A second limitation is dependence on the quality of the base model or prior. Clinical R-MoE assumes a strong pretrained GRU; the gait paper shows that training from scratch without the base policy fails completely; RMoE for vision transformers assumes access to a well-trained non-MoE upstream checkpoint; MRMEL assumes a useful pool of nominal policies and explicitly notes that the current framework is limited to continuous control (Lee et al., 2022, Wang et al., 10 Jun 2025, Wu et al., 2022, Jayawardana et al., 14 Jul 2025). This suggests that MoRE is most natural as an adaptation architecture rather than as a first-principles substitute for all dense models.
There are also domain-specific failure cases. FARM still fails on HDHM clips with subtle artifacts such as ground penetration, floating, and jitter (Jing et al., 27 Aug 2025). Humanoid gait learning remains constrained by reference motion quality and by the difficulty of modeling long-horizon choreographed gait transitions (Wang et al., 10 Jun 2025). Graph MoRE depends on a finite expert pool and on the adequacy of complementary LPF/HPF-style backbones for the target graph family (Chu et al., 24 Oct 2025). S’MoRE has only limited depth scaling evidence beyond 3 layers (Zeng et al., 8 Apr 2025).
The most common future directions are consistent across domains. FARM explicitly raises more or hierarchical experts, different residual placements, integration with planners or contact schedulers, diffusion-based priors, and real humanoid deployment (Jing et al., 27 Aug 2025). The gait paper suggests extension to more challenging and lifelike gaits and smoother transitions (Wang et al., 10 Jun 2025). ADaMoRE points to task-conditioned experts, dynamic backbones, online adaptation, and hierarchical MoRE stacks (Chu et al., 24 Oct 2025). S’MoRE motivates deeper hierarchies, richer routers, broader application domains, and scaling-law analyses that treat structure, not just expert count, as a capacity axis (Zeng et al., 8 Apr 2025).

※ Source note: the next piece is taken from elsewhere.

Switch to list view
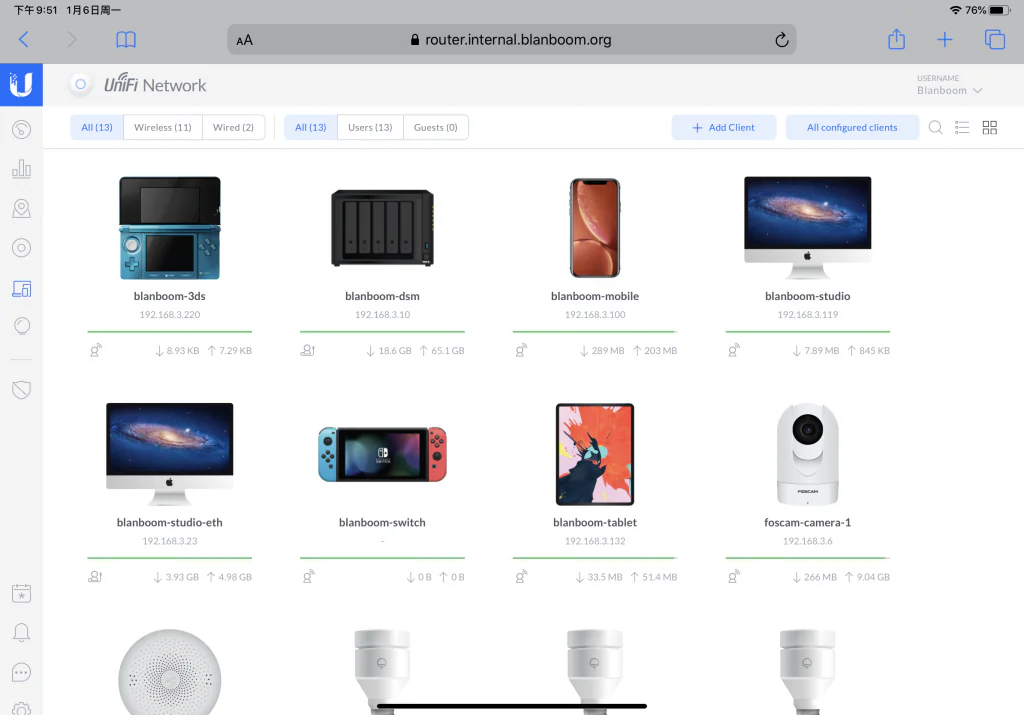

A final ambiguity is lexical rather than technical: “MoRE” is now an overloaded acronym on arXiv. For precision, residual-expert papers increasingly require contextual disambiguation by title, domain, or explicit equations. In that narrower sense, Mixture-of-Residual-Experts is best understood not as one fixed architecture, but as a recurring pattern: preserve a competent backbone, allocate conditional capacity only where the backbone is insufficient, and train experts to model residual structure rather than full behavior.